Garden Tasks

Garden Tasks for May

Here you will get useful tips and hints to make sure that your garden stays lush and beautiful as the weather gets cooler this winter.

Food and Water

Feed pruned hedges with a liquid fertilizer such as Seagro or Nitrosol.

For lush container plants, regularly feed with Nitrosol or Supranure Plus.

Sweet peas need regular watering and a functional layer of mulch to protect their roots.

In subtropical areas, don’t water your mango trees before the end of July.

Feed your bulbs with Wonder’s Organic Granules.

Keep feeding Margaret Roberts Organic Supercharger (a safe liquid fertilizer) to winter vegetable seedlings; make sure the soil is moist before fertilizing.

If pansies start to stool, spray them with a trace element solution such as Trelmix.

Pests and Diseases

If your cypresses are infected with aphids, spray them with Metasystox, Aphicide or Ed’s Health Meridian.

Spray sweet peas with Ludwigs Insect Spray to ward off bugs and add Coppercount N to Ludwig’s Spray Stay to prevent fungal infections.

General Maintenance

Continue pruning hedges and topiary until new growth declines.

Now is the ideal time to create new beds and redesign your garden.

Continue strutting sweet peas and remove side shoots as they appear.

Remove all dead leaves off of your water plants.

Divide perennials that flower in late winter and summer.

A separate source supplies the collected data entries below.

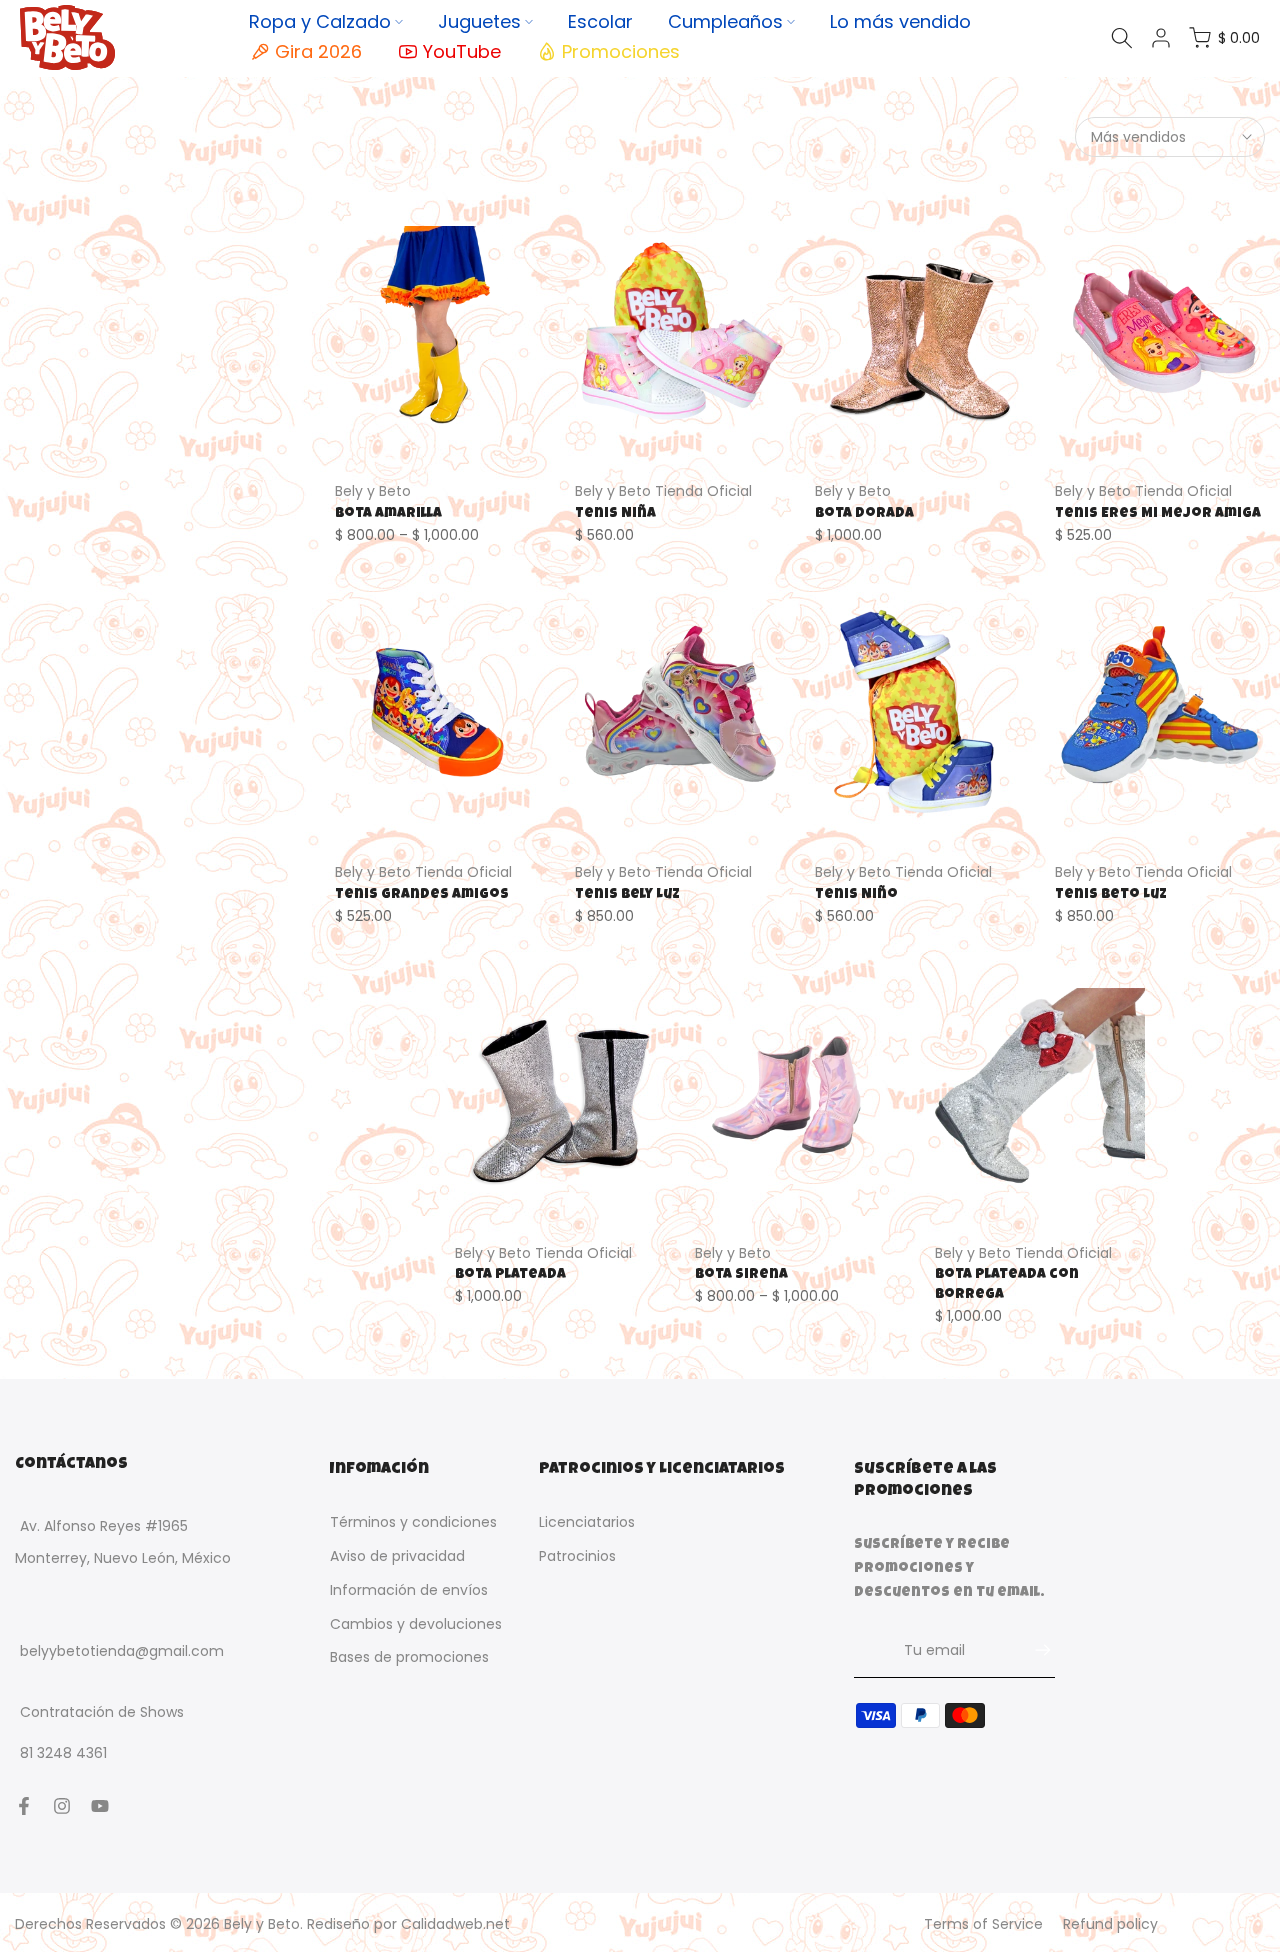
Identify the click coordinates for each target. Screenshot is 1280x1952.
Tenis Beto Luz (1111, 895)
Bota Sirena (741, 1275)
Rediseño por (408, 1924)
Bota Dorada (864, 514)
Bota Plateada (510, 1275)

Prepare your pruning equipment.

In winter-rainfall areas, bring your garden furniture in out of the rain.

Advice for Autumn Gardens

Now’s the perfect time to reconsider the layout of your garden if you’re unhappy with it – the cooler weather is ideal for moving plants, and most plants can be successfully moved given enough fertilizer, sunshine and the right soil.

Autumn leaves make an excellent natural compost that also protects plants against the cold.

Plant pansies and violas for garden colour now: add sufficient quantities of 3:1:5, fertilizer, bone meal and compost to the soil before planting.

May is a good month for planting tulips, as the colder weather matches the European climate from which they originate; plant them away from walls or paving that reflect heat.